Hi, while running an FDB cluster on 5 machines (10 processes, 5 SS (all 4500 id process), 2 Tlog, 2 Proxy, 3 Coordinators (from 4501 id process)), I ran into an unexpected state. It would be helpful if someone has any clues to this:
I am repeatedly bulk loading data into the cluster, and then doing a range delete to clear the db, in order to rerun the bulk load step (I am trying to fine-tune the bulk load process by running these experiments with different settings).
I noticed that if I exclude
an SS process, then the disk is reclaimed immediately, otherwise, it takes much longer for the disk to be given back to OS.

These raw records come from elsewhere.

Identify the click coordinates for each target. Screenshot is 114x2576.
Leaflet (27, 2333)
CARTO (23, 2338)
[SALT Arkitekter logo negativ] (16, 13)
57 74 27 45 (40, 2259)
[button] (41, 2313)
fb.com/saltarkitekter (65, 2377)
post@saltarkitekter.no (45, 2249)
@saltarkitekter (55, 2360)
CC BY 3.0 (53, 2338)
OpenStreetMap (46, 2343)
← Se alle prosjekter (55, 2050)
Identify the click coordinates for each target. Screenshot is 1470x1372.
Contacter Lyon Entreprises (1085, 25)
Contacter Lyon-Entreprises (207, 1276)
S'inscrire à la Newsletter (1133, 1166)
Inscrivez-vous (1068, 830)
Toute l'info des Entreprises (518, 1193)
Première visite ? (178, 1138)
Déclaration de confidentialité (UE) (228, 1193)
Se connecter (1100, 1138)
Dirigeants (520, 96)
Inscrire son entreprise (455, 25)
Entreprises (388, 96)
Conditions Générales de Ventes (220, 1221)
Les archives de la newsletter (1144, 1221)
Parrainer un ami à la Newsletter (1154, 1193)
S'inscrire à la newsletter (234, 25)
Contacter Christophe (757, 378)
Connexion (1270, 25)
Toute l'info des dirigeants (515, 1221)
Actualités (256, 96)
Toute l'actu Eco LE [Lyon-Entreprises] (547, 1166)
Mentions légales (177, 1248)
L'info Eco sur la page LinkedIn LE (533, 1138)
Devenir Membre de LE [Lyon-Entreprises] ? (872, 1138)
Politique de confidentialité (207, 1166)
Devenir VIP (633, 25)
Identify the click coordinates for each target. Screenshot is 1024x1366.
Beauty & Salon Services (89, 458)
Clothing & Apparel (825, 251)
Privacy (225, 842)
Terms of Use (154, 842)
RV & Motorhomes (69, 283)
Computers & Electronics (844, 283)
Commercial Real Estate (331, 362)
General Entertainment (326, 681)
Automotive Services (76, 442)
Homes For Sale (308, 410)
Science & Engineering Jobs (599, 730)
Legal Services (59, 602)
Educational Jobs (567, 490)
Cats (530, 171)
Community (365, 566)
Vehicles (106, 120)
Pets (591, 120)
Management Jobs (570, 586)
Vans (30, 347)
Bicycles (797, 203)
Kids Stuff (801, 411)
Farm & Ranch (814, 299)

In order to speed up the bulk-load, I had also switched to ssd/single replication mode
(and had planned to switch to double replication post bulk load).
So, at some point in between one bulk load and the next, I was trying to reclaim disk by excluding one SS at a time, and then including it back, before moving on to next one.
This worked fine for first two SS, but when I did this for a third SS, then the cluster entered into some weird state where it was Unable to read database configuration
. All processes were running fine, though.
I have attached the status details
output at this stage, below.
In order to come out of this state, I tried various things like including the excluded process back etc. but it did not help. Finally, I tried running the command to setup an entirely new cluster using the command configure new sdd single
, but the cli rejected it saying that the db already exists. So, I randomly tried another variation without new
-> configure sdd single
, and that brought the cluster out of the situation and it was back to normal.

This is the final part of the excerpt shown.